[Saved data entries]
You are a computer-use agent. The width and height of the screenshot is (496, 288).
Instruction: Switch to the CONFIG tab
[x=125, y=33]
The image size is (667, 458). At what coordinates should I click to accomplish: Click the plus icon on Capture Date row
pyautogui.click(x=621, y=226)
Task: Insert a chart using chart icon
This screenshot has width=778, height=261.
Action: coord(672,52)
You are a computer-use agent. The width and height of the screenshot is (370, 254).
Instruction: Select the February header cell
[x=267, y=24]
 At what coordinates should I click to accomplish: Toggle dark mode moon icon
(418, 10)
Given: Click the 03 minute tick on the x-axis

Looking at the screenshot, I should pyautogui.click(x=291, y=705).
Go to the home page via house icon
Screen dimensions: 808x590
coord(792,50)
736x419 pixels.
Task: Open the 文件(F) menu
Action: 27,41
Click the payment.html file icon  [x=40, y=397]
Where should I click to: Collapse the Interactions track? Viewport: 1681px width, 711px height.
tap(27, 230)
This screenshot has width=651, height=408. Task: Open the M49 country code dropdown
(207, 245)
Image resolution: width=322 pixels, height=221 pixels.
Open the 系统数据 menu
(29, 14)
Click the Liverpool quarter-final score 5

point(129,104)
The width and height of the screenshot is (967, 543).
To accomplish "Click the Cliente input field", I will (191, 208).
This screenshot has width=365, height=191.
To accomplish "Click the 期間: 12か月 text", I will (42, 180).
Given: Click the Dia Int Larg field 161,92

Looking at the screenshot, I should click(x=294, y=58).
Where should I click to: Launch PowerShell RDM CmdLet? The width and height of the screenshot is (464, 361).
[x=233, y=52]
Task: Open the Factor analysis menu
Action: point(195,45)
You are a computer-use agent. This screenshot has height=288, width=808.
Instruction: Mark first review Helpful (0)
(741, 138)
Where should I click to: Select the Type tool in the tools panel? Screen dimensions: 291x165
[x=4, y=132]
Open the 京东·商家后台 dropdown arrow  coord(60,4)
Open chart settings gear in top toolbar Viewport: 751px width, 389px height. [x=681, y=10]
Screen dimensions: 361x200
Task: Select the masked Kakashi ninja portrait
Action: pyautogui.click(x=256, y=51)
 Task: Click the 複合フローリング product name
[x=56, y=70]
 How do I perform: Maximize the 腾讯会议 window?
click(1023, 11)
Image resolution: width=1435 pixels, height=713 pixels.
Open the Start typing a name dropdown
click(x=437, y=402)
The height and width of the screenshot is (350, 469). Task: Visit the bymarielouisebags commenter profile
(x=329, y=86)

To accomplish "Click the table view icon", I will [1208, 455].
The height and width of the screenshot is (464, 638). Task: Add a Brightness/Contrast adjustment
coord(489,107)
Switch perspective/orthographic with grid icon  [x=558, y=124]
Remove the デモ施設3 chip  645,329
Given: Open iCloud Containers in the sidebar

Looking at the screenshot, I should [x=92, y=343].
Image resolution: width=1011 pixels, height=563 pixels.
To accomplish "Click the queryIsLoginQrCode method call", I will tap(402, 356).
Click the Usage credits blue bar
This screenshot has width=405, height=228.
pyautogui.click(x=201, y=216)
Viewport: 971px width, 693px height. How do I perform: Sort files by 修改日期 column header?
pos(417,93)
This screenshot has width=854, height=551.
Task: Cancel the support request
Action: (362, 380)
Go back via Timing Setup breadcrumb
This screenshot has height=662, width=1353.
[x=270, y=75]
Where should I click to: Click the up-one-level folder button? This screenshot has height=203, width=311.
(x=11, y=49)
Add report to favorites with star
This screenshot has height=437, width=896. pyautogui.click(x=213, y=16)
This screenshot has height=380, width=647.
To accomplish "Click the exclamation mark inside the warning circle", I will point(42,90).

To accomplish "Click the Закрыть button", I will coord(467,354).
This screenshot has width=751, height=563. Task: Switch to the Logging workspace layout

### Try it:
Write out every line from the data above that includes "computer".

### Answer to this problem:
You are a computer-use agent. The width and height of the screenshot is (496, 288).
You are a computer-use agent. The width and height of the screenshot is (370, 254).
You are a computer-use agent. This screenshot has height=288, width=808.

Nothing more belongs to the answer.